Competition for Microsoft Exchange gathers pace
The release of Exchange Server 2007 beta has proved popular but alternative systems are gaining ground as IT managers look for the same groupware functions at a fraction of the price
There's a lot going on in the world of groupware and collaboration at the moment, including the releaseof the second beta 2 of Exchange Server 2007 and a native Linux version of Notes from IBM. But rival developers haven't been sitting around twiddling their thumbs, and Microsoft and IBM can no longer assume the groupware duopoly they once had.
The rival vendors are particularly targeting the small to medium sized enterprise market, mostly with Exchange look-alike products offering similar e-mail and groupware functionality. Moreover, these alternatives are increasingly supporting high levels of Outlook integration providing full support for e-mail, contact and calendar sharing, meeting scheduling and so on.

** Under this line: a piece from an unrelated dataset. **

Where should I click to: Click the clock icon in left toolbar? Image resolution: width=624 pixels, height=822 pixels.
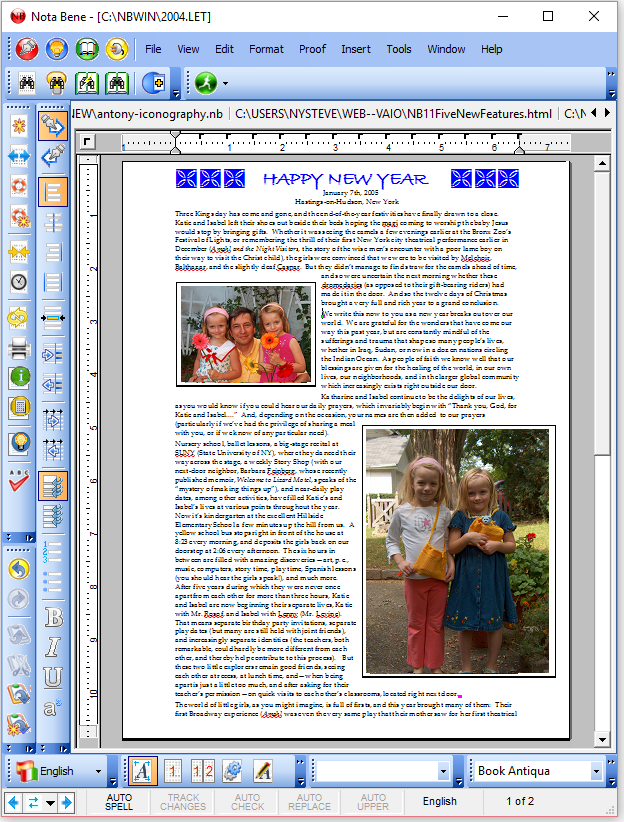tap(18, 282)
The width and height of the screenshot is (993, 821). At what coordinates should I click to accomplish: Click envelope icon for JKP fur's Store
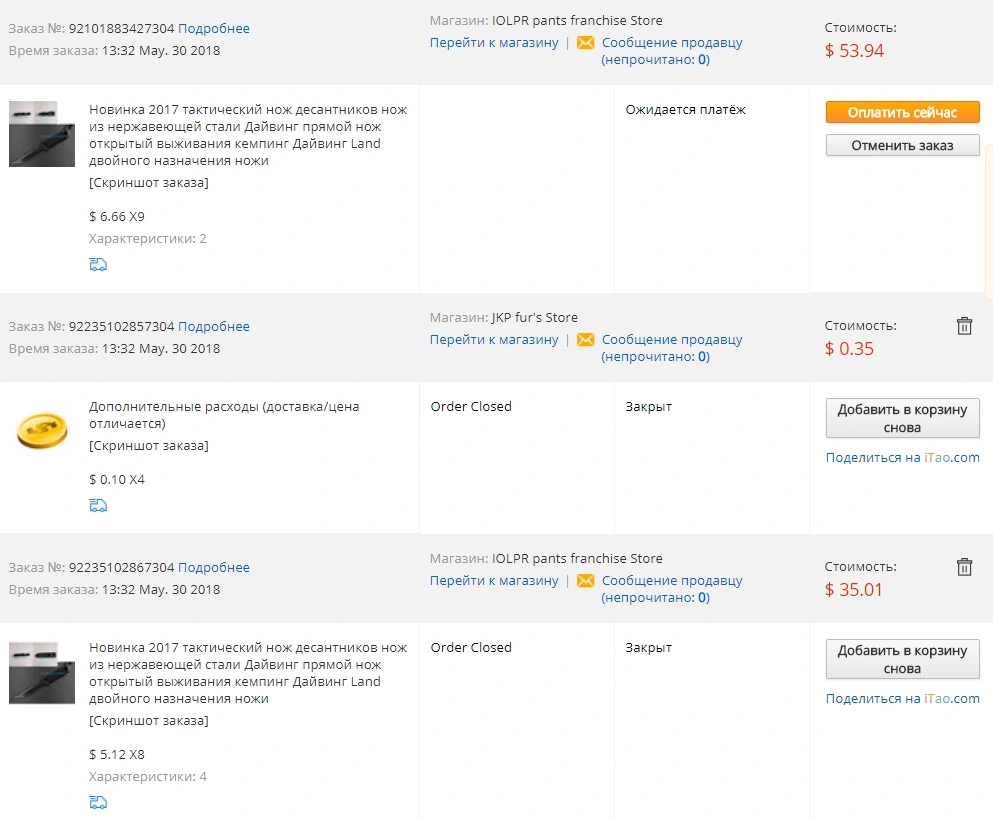(x=586, y=340)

Companies and products to look out for include Alt-N which recently released version 9.0 of its MDaemon mail server , with significant enhancements to its Outlook connector. UK developer Gordano has similarly just beefed up Outlook support in version 12 of its Gordano Messaging Suite, enhancing both functionality and performance.
Another UK vendor, Kerio, has also just released a new version of its groupware server. Plus there are a number of up and coming open source solutions worth looking out for, such as Open-Xchange and Zimbra.
The key proposition with each of these is the ability to get the same mix of e-mail and groupware functionality provided by Exchange, but for less money and far less hassle when it comes to installation and day to day management.
Worthwhile aims and bound to interest the smaller organisation. However, it has to be noted that, as the products become better integrated with Outlook, their complexity and management overheads have tended to rise. In the main they're still easier to deploy but, with Microsoft also tackling the problem from the other end, the differences aren't so clear cut.
Most of the developers have also adopted Microsoft's MAPI protocol to fully integrate their servers with Outlook. However, MAPI is proprietary and something of a moving target, just like Exchange itself, which means that the look-alikes will always trail the Microsoft platform no matter how much work goes into making them otherwise.